** begin **
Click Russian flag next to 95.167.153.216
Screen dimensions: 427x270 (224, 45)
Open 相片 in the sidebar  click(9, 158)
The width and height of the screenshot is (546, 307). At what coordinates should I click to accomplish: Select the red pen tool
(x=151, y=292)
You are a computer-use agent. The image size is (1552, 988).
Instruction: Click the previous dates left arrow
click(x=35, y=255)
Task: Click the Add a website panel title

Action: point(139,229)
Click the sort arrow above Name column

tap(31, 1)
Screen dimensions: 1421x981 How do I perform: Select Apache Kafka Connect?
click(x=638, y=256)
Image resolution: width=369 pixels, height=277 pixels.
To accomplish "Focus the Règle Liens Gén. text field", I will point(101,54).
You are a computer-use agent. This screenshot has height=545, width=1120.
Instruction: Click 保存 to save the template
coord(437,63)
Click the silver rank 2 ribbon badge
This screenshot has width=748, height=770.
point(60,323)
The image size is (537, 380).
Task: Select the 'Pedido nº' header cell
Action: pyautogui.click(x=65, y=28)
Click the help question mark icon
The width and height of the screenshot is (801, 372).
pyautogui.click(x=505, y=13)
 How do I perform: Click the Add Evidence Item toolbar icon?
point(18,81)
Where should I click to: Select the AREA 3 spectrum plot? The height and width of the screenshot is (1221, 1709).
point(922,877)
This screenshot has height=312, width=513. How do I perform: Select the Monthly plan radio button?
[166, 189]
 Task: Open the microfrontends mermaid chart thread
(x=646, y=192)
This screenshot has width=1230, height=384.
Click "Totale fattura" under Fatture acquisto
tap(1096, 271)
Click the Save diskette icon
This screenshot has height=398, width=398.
** end **
## [What the task requires]
Please reproduce all of the lines above word for word, with nothing changed, added, or left out.

## [Task solution]
Click Russian flag next to 95.167.153.216
Screen dimensions: 427x270 (224, 45)
Open 相片 in the sidebar  click(9, 158)
The width and height of the screenshot is (546, 307). At what coordinates should I click to accomplish: Select the red pen tool
(x=151, y=292)
You are a computer-use agent. The image size is (1552, 988).
Instruction: Click the previous dates left arrow
click(x=35, y=255)
Task: Click the Add a website panel title

Action: point(139,229)
Click the sort arrow above Name column

tap(31, 1)
Screen dimensions: 1421x981 How do I perform: Select Apache Kafka Connect?
click(x=638, y=256)
Image resolution: width=369 pixels, height=277 pixels.
To accomplish "Focus the Règle Liens Gén. text field", I will point(101,54).
You are a computer-use agent. This screenshot has height=545, width=1120.
Instruction: Click 保存 to save the template
coord(437,63)
Click the silver rank 2 ribbon badge
This screenshot has width=748, height=770.
point(60,323)
The image size is (537, 380).
Task: Select the 'Pedido nº' header cell
Action: pyautogui.click(x=65, y=28)
Click the help question mark icon
The width and height of the screenshot is (801, 372).
pyautogui.click(x=505, y=13)
 How do I perform: Click the Add Evidence Item toolbar icon?
point(18,81)
Where should I click to: Select the AREA 3 spectrum plot? The height and width of the screenshot is (1221, 1709).
point(922,877)
This screenshot has height=312, width=513. How do I perform: Select the Monthly plan radio button?
[166, 189]
 Task: Open the microfrontends mermaid chart thread
(x=646, y=192)
This screenshot has width=1230, height=384.
Click "Totale fattura" under Fatture acquisto
tap(1096, 271)
Click the Save diskette icon
This screenshot has height=398, width=398.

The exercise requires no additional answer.